* RECORDS SHOWN *
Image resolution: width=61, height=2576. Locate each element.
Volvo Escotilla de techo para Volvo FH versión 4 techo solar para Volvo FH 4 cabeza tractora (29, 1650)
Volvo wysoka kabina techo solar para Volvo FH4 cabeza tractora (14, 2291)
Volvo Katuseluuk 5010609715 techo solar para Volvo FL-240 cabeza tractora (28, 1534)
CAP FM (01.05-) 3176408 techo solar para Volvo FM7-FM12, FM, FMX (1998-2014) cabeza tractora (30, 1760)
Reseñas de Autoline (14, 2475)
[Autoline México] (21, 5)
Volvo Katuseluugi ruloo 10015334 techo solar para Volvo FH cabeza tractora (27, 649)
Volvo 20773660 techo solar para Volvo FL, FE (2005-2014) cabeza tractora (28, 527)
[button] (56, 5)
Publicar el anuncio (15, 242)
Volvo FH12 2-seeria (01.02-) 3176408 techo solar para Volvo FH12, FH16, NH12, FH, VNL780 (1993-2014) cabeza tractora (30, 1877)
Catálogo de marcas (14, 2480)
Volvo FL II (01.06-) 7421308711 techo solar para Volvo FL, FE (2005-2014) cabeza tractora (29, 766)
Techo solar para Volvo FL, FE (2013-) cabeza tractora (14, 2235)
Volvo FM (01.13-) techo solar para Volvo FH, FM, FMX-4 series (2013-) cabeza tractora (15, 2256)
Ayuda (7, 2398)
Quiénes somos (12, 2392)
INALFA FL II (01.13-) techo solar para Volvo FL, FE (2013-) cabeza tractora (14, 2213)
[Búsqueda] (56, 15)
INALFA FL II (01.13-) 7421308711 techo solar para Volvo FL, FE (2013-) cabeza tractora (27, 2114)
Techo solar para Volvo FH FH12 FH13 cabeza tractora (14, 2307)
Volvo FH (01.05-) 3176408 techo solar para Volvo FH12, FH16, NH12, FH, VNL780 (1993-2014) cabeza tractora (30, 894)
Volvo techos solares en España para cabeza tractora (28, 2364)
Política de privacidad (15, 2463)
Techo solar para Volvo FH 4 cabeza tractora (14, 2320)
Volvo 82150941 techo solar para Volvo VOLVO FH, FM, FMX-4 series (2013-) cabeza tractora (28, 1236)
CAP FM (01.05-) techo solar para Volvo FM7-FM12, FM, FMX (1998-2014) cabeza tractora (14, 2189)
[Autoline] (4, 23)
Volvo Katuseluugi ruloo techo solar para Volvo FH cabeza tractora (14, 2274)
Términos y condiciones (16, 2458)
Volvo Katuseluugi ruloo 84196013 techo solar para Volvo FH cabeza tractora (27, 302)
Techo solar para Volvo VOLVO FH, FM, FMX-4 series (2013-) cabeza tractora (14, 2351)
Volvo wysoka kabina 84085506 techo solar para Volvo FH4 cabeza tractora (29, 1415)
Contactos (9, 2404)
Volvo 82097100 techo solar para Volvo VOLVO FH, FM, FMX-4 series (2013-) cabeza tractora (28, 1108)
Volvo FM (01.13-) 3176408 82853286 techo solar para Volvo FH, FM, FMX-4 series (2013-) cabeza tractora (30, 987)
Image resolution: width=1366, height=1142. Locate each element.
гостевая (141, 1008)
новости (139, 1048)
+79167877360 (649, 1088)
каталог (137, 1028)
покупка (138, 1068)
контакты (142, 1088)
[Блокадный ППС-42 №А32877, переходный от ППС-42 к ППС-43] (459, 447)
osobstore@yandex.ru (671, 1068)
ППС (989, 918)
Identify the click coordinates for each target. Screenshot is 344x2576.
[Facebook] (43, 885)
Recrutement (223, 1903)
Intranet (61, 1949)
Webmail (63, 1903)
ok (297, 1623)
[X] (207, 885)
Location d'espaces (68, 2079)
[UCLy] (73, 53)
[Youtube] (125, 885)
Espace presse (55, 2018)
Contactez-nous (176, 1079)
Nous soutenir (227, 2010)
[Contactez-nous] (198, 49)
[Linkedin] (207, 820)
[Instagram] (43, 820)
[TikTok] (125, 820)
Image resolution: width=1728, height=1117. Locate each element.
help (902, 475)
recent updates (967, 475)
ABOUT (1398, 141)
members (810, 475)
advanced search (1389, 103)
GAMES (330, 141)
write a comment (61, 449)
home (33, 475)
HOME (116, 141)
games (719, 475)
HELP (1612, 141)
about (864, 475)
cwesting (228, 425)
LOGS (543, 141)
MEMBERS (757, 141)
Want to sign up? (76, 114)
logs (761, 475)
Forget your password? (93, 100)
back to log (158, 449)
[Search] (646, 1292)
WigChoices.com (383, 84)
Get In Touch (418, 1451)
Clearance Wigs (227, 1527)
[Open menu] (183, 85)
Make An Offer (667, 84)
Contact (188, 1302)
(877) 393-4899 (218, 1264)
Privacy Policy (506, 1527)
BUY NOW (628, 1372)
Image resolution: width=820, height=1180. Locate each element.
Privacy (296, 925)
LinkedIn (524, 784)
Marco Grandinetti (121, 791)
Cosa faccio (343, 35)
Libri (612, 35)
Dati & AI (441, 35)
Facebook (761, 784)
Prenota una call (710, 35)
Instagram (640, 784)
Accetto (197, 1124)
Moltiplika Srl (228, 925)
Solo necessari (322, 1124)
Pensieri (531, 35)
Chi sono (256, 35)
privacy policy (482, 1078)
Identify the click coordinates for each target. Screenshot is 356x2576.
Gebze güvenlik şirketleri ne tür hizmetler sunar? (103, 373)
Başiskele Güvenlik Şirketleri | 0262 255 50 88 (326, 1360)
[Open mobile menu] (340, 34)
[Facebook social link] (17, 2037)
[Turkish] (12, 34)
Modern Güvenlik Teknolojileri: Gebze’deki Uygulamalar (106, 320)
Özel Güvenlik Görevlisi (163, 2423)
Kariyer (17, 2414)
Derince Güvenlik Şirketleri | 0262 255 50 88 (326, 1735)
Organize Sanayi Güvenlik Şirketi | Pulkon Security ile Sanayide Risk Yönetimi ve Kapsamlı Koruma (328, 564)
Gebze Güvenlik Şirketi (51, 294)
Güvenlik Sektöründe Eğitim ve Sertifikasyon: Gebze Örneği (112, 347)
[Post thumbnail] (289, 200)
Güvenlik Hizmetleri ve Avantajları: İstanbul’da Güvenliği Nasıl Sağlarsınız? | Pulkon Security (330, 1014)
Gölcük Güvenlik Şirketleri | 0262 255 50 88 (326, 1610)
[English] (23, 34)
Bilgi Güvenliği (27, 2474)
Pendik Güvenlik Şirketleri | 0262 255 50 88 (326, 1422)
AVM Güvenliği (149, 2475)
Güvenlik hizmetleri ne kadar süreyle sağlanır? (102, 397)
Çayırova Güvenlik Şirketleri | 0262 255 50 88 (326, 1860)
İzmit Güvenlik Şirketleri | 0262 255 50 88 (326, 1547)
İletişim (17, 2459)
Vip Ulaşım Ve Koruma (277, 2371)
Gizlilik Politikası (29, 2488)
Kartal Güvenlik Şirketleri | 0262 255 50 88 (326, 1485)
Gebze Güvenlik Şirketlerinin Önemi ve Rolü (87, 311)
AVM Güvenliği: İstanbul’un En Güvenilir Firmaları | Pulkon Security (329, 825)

* ACTIVITY *
In how many lines of the material does the word "target" appear? Give only the number.

* EXERCISE RESULT *
2